● WORK TO BE COMPLETED
In the records below, which lines include "Februar"? Copy them.

● INPUT DATA
=-=-=-=-=
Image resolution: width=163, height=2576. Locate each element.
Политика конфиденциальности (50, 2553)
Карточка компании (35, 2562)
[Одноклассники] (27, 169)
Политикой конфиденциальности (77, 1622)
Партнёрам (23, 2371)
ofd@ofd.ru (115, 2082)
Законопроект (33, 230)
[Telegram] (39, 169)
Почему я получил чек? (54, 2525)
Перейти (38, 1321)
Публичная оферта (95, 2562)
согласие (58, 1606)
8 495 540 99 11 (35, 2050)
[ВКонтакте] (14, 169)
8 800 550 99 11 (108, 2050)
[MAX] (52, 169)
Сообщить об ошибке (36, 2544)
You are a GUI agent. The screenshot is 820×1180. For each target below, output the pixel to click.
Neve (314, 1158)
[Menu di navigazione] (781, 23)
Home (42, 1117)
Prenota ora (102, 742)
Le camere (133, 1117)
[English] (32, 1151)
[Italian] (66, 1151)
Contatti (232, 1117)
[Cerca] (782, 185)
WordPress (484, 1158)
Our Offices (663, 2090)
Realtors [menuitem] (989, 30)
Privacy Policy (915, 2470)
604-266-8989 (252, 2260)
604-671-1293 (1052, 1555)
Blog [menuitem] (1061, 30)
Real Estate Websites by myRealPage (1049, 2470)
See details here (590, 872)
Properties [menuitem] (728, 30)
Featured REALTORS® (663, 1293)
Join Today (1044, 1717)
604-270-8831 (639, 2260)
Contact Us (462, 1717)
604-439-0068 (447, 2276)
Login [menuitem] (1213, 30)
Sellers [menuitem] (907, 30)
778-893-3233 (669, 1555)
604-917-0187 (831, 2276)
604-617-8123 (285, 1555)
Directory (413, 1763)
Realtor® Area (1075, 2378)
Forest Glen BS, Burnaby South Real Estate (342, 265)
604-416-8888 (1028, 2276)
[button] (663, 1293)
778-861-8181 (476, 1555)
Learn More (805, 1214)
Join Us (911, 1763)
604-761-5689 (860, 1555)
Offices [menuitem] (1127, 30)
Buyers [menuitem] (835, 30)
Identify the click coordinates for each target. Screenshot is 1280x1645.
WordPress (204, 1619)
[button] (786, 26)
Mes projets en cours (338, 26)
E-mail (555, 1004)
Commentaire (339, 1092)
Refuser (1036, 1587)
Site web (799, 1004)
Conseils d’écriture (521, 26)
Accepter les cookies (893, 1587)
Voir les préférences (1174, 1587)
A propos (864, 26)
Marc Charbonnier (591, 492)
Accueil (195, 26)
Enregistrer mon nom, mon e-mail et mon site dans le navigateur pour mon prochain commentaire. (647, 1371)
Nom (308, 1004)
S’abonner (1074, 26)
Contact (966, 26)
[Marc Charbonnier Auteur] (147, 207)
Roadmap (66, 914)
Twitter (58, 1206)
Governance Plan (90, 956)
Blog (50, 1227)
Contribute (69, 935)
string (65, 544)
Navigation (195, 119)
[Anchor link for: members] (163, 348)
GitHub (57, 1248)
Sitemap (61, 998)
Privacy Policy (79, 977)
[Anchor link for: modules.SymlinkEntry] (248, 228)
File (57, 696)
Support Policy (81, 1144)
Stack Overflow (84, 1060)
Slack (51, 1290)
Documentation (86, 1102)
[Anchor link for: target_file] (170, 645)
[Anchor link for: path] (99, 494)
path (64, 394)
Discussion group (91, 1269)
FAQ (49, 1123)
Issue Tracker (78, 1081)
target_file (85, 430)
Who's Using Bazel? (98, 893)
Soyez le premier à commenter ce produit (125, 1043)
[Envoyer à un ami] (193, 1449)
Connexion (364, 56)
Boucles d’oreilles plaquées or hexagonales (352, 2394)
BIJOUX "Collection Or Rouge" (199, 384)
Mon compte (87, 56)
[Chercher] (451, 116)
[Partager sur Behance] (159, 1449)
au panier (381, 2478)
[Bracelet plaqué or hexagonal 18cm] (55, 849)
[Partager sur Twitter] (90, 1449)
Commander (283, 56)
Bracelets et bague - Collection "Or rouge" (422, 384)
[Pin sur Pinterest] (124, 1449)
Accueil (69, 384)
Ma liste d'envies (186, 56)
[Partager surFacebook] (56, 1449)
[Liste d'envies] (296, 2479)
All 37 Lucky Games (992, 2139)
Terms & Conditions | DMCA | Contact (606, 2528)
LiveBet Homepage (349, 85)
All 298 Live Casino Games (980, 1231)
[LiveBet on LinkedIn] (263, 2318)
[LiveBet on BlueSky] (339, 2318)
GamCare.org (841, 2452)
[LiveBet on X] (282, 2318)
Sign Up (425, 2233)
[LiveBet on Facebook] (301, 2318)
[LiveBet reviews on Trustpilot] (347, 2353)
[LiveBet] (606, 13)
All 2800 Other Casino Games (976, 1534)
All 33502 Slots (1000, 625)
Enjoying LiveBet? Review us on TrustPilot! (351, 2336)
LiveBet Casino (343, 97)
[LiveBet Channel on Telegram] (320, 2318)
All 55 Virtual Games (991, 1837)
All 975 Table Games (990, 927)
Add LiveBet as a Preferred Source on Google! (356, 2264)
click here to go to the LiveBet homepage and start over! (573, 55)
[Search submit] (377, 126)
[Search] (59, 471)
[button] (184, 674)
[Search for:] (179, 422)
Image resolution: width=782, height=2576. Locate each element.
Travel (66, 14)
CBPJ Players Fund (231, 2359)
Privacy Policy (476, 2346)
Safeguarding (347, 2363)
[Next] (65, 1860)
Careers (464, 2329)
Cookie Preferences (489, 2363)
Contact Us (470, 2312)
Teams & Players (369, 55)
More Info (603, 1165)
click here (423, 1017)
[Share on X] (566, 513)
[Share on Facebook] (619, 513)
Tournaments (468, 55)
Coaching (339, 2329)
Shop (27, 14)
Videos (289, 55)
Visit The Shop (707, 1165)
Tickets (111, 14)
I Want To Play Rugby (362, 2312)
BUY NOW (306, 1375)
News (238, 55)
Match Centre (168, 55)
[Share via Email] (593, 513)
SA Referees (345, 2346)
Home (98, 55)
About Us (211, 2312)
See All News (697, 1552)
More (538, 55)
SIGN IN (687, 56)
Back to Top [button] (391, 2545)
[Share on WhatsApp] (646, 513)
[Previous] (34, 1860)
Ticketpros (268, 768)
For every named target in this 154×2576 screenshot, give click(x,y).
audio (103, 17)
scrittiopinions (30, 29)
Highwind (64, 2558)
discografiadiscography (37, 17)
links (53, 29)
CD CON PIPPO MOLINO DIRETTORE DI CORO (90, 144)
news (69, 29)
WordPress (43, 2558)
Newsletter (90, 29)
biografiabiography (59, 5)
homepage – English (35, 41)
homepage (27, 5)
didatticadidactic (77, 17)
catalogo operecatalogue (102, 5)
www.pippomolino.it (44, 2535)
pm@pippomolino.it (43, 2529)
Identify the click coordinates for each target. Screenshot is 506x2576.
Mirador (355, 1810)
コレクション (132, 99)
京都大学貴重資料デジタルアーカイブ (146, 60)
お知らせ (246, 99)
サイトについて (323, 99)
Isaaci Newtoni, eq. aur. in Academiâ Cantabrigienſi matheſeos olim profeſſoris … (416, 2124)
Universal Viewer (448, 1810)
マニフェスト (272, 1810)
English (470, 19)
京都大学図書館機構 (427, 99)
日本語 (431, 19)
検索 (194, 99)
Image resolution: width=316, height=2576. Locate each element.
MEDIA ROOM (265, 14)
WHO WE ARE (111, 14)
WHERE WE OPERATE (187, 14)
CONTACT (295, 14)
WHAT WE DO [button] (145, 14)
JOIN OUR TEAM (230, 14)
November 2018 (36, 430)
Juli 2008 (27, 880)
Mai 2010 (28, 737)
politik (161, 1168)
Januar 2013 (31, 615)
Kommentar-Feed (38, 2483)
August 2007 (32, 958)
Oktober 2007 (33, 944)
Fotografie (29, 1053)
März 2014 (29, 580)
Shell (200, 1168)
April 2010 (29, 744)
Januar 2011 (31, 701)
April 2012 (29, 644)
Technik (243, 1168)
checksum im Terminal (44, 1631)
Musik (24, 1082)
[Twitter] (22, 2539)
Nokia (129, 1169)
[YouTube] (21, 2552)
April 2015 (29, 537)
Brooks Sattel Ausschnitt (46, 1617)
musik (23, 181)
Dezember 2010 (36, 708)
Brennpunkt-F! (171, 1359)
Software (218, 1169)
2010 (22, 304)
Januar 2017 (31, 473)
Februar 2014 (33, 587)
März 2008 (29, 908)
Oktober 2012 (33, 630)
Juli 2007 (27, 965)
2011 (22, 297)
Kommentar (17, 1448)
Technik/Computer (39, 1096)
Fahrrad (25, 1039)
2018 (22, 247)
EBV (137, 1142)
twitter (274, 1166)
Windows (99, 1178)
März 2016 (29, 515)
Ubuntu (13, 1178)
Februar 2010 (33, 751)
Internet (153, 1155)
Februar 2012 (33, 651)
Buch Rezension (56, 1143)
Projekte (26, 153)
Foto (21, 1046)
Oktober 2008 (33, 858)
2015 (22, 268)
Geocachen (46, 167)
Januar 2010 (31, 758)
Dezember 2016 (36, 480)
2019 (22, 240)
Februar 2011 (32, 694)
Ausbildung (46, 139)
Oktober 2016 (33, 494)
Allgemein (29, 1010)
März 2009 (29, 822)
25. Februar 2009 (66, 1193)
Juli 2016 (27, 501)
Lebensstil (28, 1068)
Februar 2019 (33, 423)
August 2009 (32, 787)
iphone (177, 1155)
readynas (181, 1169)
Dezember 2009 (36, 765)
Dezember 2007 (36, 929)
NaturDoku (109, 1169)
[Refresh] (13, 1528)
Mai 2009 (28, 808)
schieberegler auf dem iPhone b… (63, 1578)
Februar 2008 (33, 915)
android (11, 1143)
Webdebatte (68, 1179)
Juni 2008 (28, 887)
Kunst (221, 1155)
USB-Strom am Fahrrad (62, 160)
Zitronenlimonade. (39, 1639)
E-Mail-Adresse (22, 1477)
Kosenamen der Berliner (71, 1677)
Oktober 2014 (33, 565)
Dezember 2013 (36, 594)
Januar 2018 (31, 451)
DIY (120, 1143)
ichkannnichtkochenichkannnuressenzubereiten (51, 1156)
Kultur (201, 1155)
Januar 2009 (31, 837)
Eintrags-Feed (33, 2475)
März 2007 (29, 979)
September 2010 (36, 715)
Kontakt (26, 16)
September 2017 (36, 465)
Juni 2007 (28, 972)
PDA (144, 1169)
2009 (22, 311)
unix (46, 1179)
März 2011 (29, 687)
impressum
=-=-=-=-=
● TASK RESPONSE
Februar 2014 (33, 587)
Februar 2010 (33, 751)
Februar 2012 (33, 651)
Februar 2011 (32, 694)
25. Februar 2009 (66, 1193)
Februar 2019 (33, 423)
Februar 2008 (33, 915)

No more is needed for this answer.